Content starts

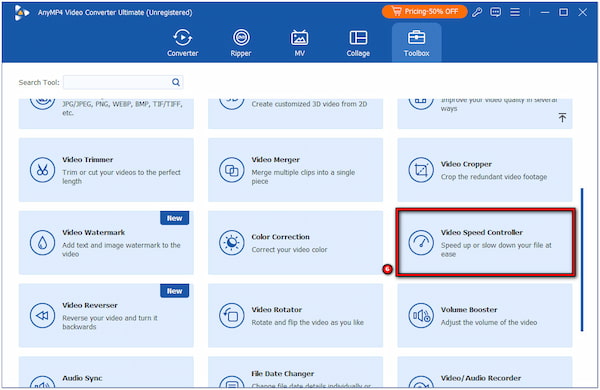Go to the Collage tab
The height and width of the screenshot is (390, 600).
click(358, 43)
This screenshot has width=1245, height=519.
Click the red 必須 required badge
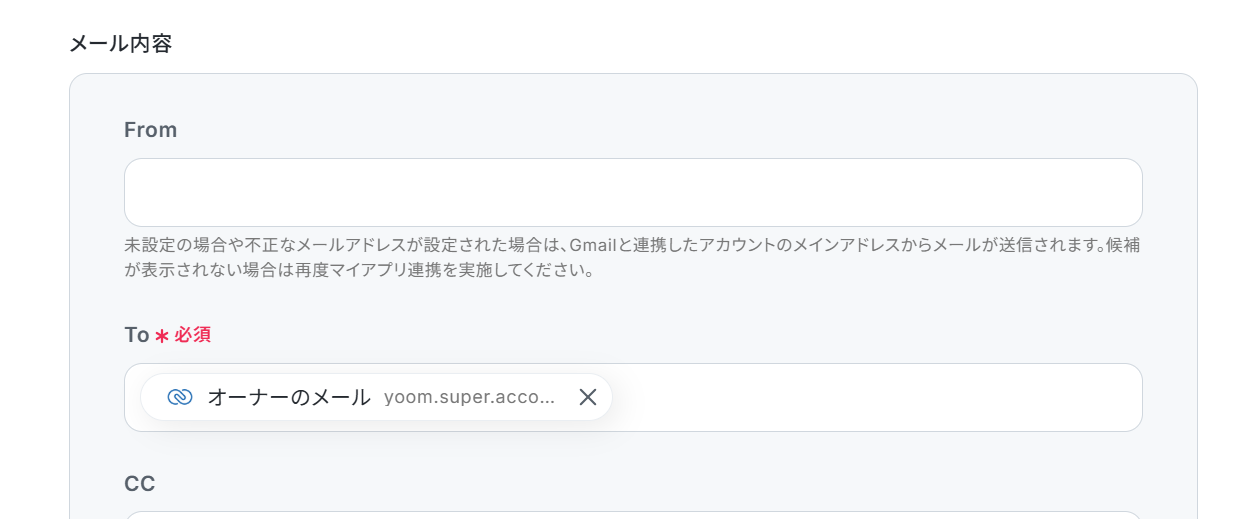(x=193, y=335)
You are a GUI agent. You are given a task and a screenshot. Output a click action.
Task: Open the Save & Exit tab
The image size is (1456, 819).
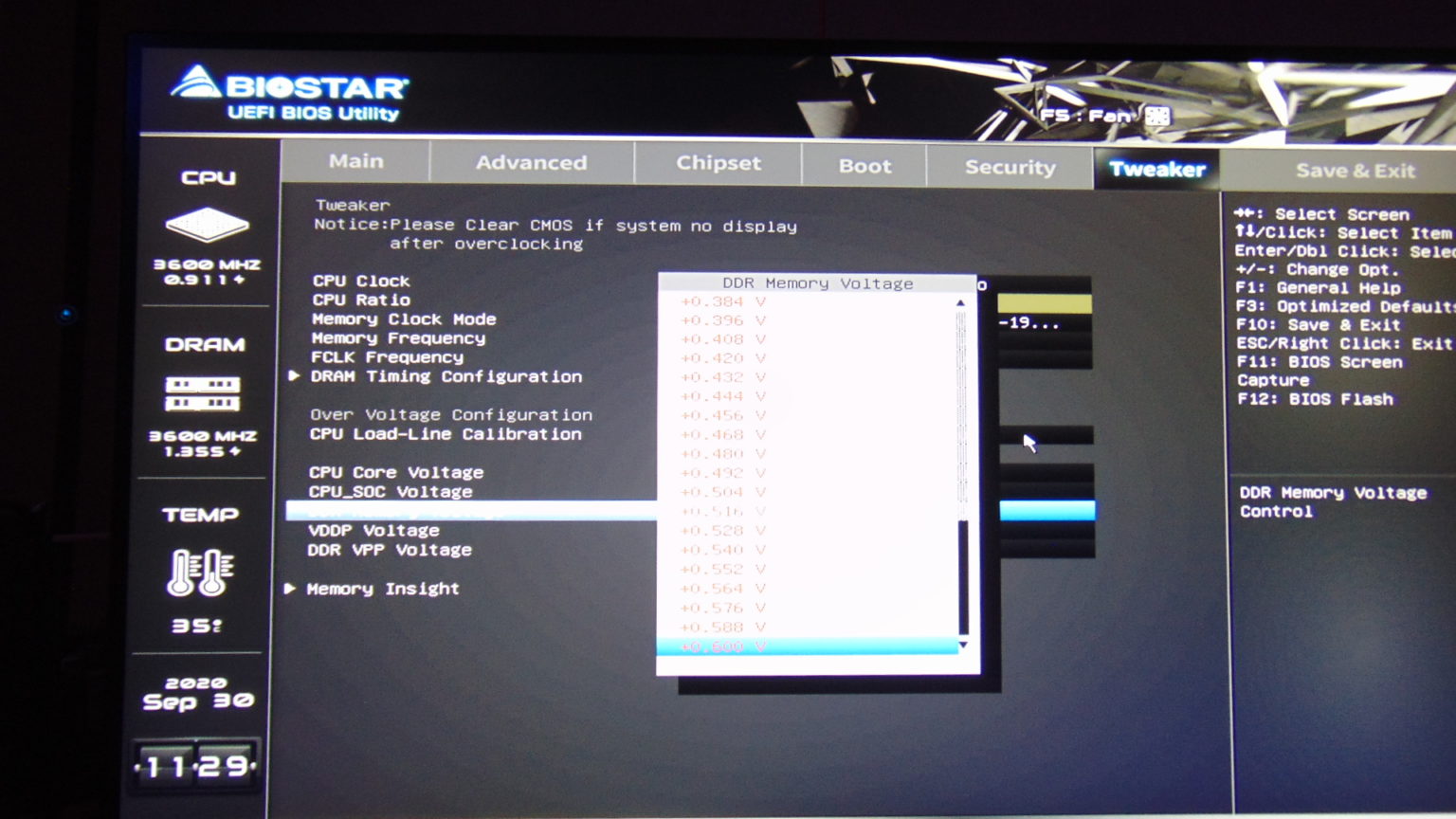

Content ends

EXERCISE:
Exactly the lines from the line with "Click the red 必須 required badge" through the end of the data are to be reproduced, and no picture is to be included.

FINISHED TASK:
Click the red 必須 required badge
(x=193, y=335)
You are a GUI agent. You are given a task and a screenshot. Output a click action.
Task: Open the Save & Exit tab
The image size is (1456, 819).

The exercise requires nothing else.